[[ Data shown, beginning ]]
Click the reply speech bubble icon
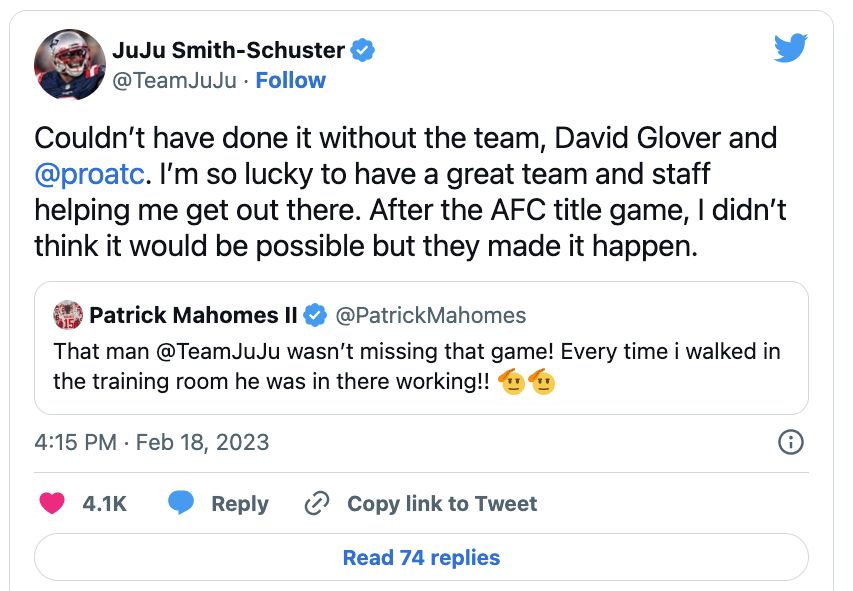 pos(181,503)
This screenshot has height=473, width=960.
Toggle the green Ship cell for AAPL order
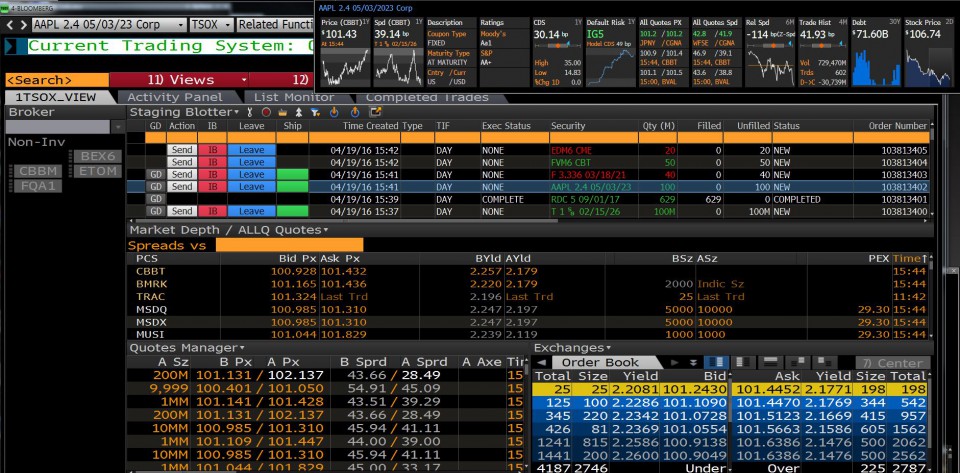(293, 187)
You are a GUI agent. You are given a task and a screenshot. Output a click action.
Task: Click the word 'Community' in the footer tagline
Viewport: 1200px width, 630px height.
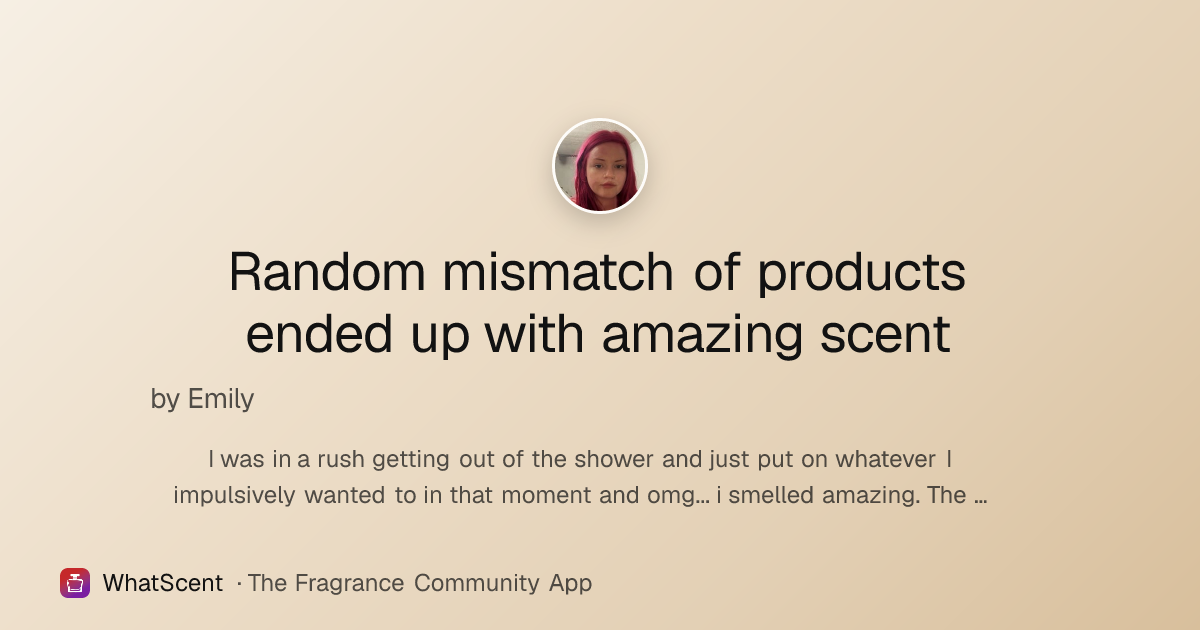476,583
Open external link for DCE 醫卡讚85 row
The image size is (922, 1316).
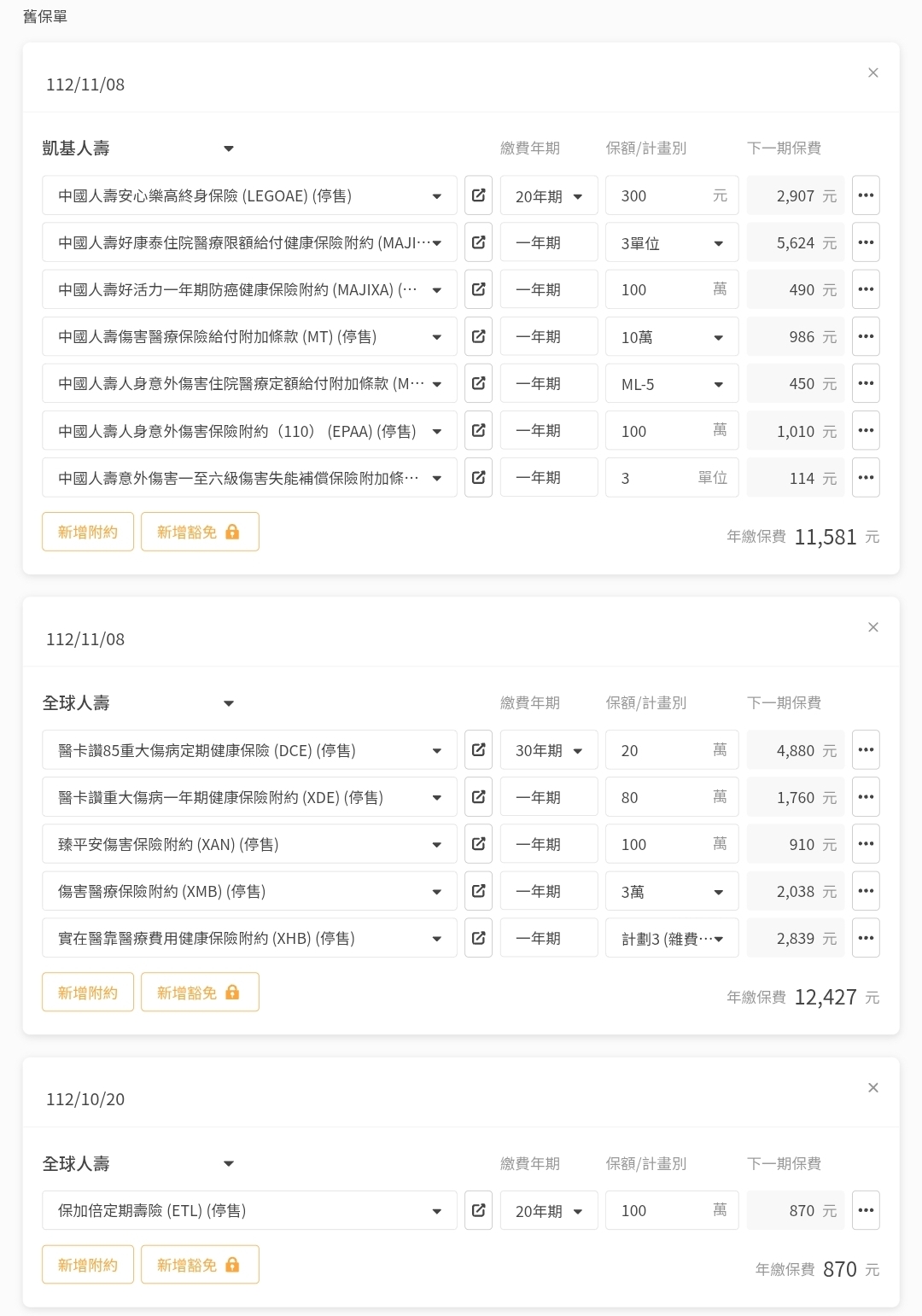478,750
[[ Data shown, end ]]
[[ Data shown, beginning ]]
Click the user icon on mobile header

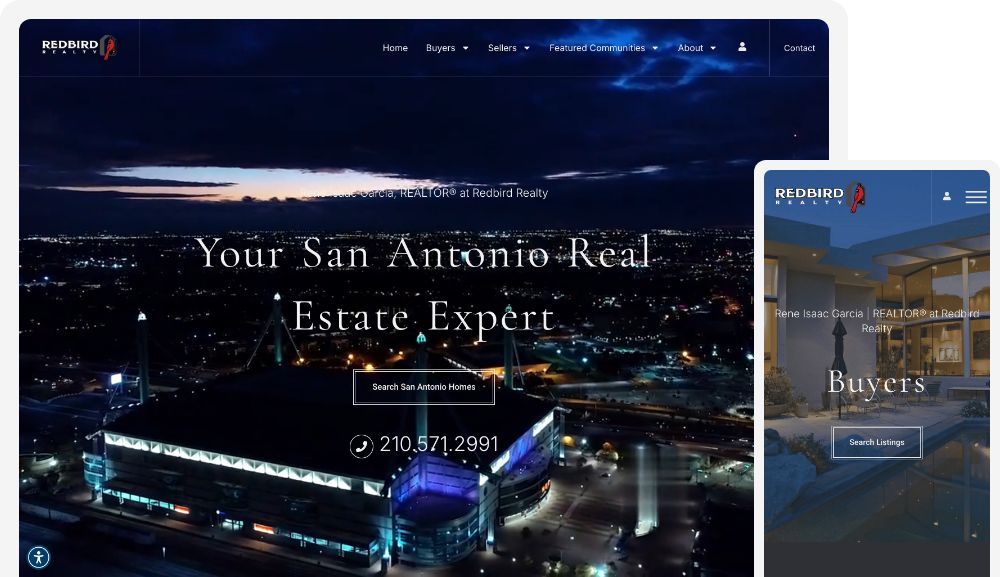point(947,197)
[[ Data shown, end ]]
What is needed: Lines containing the word "screenshot" must be found in the data above and copied.

Answer for the task:
This screenshot has height=473, width=960.
You are a GUI agent. You are given a task and a screenshot. Output a click action.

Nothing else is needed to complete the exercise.